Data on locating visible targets
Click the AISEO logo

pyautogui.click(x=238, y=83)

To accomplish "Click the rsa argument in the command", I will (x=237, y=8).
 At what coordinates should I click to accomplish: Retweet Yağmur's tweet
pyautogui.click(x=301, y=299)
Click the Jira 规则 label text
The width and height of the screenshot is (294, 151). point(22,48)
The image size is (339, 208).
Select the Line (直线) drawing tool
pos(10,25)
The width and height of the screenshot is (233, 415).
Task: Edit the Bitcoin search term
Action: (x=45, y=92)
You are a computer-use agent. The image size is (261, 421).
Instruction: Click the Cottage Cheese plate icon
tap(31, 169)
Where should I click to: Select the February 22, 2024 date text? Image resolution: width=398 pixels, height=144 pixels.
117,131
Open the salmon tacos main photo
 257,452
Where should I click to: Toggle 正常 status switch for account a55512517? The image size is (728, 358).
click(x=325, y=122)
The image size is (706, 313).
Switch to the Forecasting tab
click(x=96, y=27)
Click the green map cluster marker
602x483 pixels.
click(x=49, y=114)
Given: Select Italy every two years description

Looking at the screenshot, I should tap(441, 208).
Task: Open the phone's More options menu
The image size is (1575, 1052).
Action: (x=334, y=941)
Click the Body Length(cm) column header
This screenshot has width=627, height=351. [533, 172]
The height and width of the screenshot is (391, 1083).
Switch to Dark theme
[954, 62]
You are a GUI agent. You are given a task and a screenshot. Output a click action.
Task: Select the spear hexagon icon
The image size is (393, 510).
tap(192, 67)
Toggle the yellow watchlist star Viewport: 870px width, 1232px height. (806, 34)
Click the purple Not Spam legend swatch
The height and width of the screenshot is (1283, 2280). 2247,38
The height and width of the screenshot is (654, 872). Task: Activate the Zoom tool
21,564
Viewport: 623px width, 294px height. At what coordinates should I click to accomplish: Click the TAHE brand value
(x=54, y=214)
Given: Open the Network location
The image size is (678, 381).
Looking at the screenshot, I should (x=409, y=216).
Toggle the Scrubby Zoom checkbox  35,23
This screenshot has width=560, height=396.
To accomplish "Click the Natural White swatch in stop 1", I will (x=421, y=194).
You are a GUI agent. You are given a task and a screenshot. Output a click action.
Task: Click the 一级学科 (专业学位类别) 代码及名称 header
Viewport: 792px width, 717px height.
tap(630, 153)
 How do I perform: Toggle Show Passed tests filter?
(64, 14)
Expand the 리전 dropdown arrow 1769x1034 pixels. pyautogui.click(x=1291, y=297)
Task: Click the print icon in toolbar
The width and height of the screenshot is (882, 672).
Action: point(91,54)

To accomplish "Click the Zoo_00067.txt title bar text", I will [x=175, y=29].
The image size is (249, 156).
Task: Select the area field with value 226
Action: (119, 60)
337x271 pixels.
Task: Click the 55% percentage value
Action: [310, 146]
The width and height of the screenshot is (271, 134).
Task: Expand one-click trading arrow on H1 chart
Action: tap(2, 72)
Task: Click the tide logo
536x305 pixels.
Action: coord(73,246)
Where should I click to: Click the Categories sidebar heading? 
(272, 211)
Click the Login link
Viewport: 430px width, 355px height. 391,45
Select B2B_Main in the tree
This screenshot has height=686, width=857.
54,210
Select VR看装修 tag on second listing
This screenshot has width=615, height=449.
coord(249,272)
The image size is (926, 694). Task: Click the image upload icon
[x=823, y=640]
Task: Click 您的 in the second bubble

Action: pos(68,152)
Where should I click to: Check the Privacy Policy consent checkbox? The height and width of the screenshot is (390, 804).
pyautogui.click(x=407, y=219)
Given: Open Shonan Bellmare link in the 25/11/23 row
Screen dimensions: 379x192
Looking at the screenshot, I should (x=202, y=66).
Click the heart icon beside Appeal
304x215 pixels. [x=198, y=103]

• _What is required_
Rewrite the material so that every "Where should I click to" becomes "Where do I click to", leaving everything else unchanged.

• _Full answer_
Click the AISEO logo

pyautogui.click(x=238, y=83)

To accomplish "Click the rsa argument in the command", I will (x=237, y=8).
 At what coordinates should I click to accomplish: Retweet Yağmur's tweet
pyautogui.click(x=301, y=299)
Click the Jira 规则 label text
The width and height of the screenshot is (294, 151). point(22,48)
The image size is (339, 208).
Select the Line (直线) drawing tool
pos(10,25)
The width and height of the screenshot is (233, 415).
Task: Edit the Bitcoin search term
Action: (x=45, y=92)
You are a computer-use agent. The image size is (261, 421).
Instruction: Click the Cottage Cheese plate icon
tap(31, 169)
Where do I click to: Select the February 22, 2024 date text? Image resolution: width=398 pixels, height=144 pixels.
117,131
Open the salmon tacos main photo
 257,452
Where do I click to: Toggle 正常 status switch for account a55512517? The image size is (728, 358).
click(x=325, y=122)
The image size is (706, 313).
Switch to the Forecasting tab
click(x=96, y=27)
Click the green map cluster marker
602x483 pixels.
click(x=49, y=114)
Given: Select Italy every two years description

Looking at the screenshot, I should tap(441, 208).
Task: Open the phone's More options menu
The image size is (1575, 1052).
Action: (x=334, y=941)
Click the Body Length(cm) column header
This screenshot has width=627, height=351. [533, 172]
The height and width of the screenshot is (391, 1083).
Switch to Dark theme
[954, 62]
You are a GUI agent. You are given a task and a screenshot. Output a click action.
Task: Select the spear hexagon icon
The image size is (393, 510).
tap(192, 67)
Toggle the yellow watchlist star Viewport: 870px width, 1232px height. (806, 34)
Click the purple Not Spam legend swatch
The height and width of the screenshot is (1283, 2280). 2247,38
The height and width of the screenshot is (654, 872). Task: Activate the Zoom tool
21,564
Viewport: 623px width, 294px height. At what coordinates should I click to accomplish: Click the TAHE brand value
(x=54, y=214)
Given: Open the Network location
The image size is (678, 381).
Looking at the screenshot, I should (x=409, y=216).
Toggle the Scrubby Zoom checkbox  35,23
This screenshot has width=560, height=396.
To accomplish "Click the Natural White swatch in stop 1", I will (x=421, y=194).
You are a GUI agent. You are given a task and a screenshot. Output a click action.
Task: Click the 一级学科 (专业学位类别) 代码及名称 header
Viewport: 792px width, 717px height.
tap(630, 153)
 How do I perform: Toggle Show Passed tests filter?
(64, 14)
Expand the 리전 dropdown arrow 1769x1034 pixels. pyautogui.click(x=1291, y=297)
Task: Click the print icon in toolbar
The width and height of the screenshot is (882, 672).
Action: point(91,54)

To accomplish "Click the Zoo_00067.txt title bar text", I will [x=175, y=29].
The image size is (249, 156).
Task: Select the area field with value 226
Action: (119, 60)
337x271 pixels.
Task: Click the 55% percentage value
Action: [310, 146]
The width and height of the screenshot is (271, 134).
Task: Expand one-click trading arrow on H1 chart
Action: tap(2, 72)
Task: Click the tide logo
536x305 pixels.
Action: coord(73,246)
Where do I click to: Click the Categories sidebar heading? 
(272, 211)
Click the Login link
Viewport: 430px width, 355px height. 391,45
Select B2B_Main in the tree
This screenshot has height=686, width=857.
54,210
Select VR看装修 tag on second listing
This screenshot has width=615, height=449.
coord(249,272)
The image size is (926, 694). Task: Click the image upload icon
[x=823, y=640]
Task: Click 您的 in the second bubble

Action: pos(68,152)
Where do I click to: Check the Privacy Policy consent checkbox? The height and width of the screenshot is (390, 804).
pyautogui.click(x=407, y=219)
Given: Open Shonan Bellmare link in the 25/11/23 row
Screen dimensions: 379x192
Looking at the screenshot, I should (x=202, y=66).
Click the heart icon beside Appeal
304x215 pixels. [x=198, y=103]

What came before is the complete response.